:: REQUIRED ACTION ::
Each record has to be returned exactly as it appears.
[[ THE DATA, beginning ]]
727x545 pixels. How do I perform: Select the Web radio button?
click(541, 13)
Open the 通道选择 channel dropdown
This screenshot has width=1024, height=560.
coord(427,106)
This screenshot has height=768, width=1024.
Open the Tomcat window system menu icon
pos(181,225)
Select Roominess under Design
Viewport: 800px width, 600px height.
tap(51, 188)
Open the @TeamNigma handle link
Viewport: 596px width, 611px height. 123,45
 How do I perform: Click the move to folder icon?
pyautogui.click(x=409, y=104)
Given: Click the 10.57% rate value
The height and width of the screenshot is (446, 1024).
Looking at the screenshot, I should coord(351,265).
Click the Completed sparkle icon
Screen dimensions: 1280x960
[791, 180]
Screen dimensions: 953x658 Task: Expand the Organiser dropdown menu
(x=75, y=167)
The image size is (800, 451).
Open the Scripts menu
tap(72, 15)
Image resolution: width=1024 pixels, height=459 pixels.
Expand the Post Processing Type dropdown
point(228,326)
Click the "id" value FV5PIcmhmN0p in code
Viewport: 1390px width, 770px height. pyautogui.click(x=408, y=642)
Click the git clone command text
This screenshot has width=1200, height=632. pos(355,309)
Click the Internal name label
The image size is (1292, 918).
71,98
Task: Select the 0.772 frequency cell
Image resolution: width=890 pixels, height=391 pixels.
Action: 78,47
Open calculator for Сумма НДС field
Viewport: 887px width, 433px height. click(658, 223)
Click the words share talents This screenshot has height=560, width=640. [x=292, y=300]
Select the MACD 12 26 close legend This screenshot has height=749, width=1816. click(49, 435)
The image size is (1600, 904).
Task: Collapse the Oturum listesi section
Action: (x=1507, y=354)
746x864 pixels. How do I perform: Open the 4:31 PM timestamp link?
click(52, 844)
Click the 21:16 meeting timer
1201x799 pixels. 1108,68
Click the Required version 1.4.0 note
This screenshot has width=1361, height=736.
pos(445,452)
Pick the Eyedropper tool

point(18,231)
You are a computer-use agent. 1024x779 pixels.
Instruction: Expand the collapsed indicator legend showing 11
[[ THE DATA, end ]]
:: WRITTEN REPLY ::
727x545 pixels. How do I perform: Select the Web radio button?
click(541, 13)
Open the 通道选择 channel dropdown
This screenshot has width=1024, height=560.
coord(427,106)
This screenshot has height=768, width=1024.
Open the Tomcat window system menu icon
pos(181,225)
Select Roominess under Design
Viewport: 800px width, 600px height.
tap(51, 188)
Open the @TeamNigma handle link
Viewport: 596px width, 611px height. 123,45
 How do I perform: Click the move to folder icon?
pyautogui.click(x=409, y=104)
Given: Click the 10.57% rate value
The height and width of the screenshot is (446, 1024).
Looking at the screenshot, I should coord(351,265).
Click the Completed sparkle icon
Screen dimensions: 1280x960
[791, 180]
Screen dimensions: 953x658 Task: Expand the Organiser dropdown menu
(x=75, y=167)
The image size is (800, 451).
Open the Scripts menu
tap(72, 15)
Image resolution: width=1024 pixels, height=459 pixels.
Expand the Post Processing Type dropdown
point(228,326)
Click the "id" value FV5PIcmhmN0p in code
Viewport: 1390px width, 770px height. pyautogui.click(x=408, y=642)
Click the git clone command text
This screenshot has width=1200, height=632. pos(355,309)
Click the Internal name label
The image size is (1292, 918).
71,98
Task: Select the 0.772 frequency cell
Image resolution: width=890 pixels, height=391 pixels.
Action: 78,47
Open calculator for Сумма НДС field
Viewport: 887px width, 433px height. click(658, 223)
Click the words share talents This screenshot has height=560, width=640. [x=292, y=300]
Select the MACD 12 26 close legend This screenshot has height=749, width=1816. click(49, 435)
The image size is (1600, 904).
Task: Collapse the Oturum listesi section
Action: (x=1507, y=354)
746x864 pixels. How do I perform: Open the 4:31 PM timestamp link?
click(52, 844)
Click the 21:16 meeting timer
1201x799 pixels. 1108,68
Click the Required version 1.4.0 note
This screenshot has width=1361, height=736.
pos(445,452)
Pick the Eyedropper tool

point(18,231)
You are a computer-use agent. 1024x779 pixels.
Instruction: Expand the collapsed indicator legend showing 11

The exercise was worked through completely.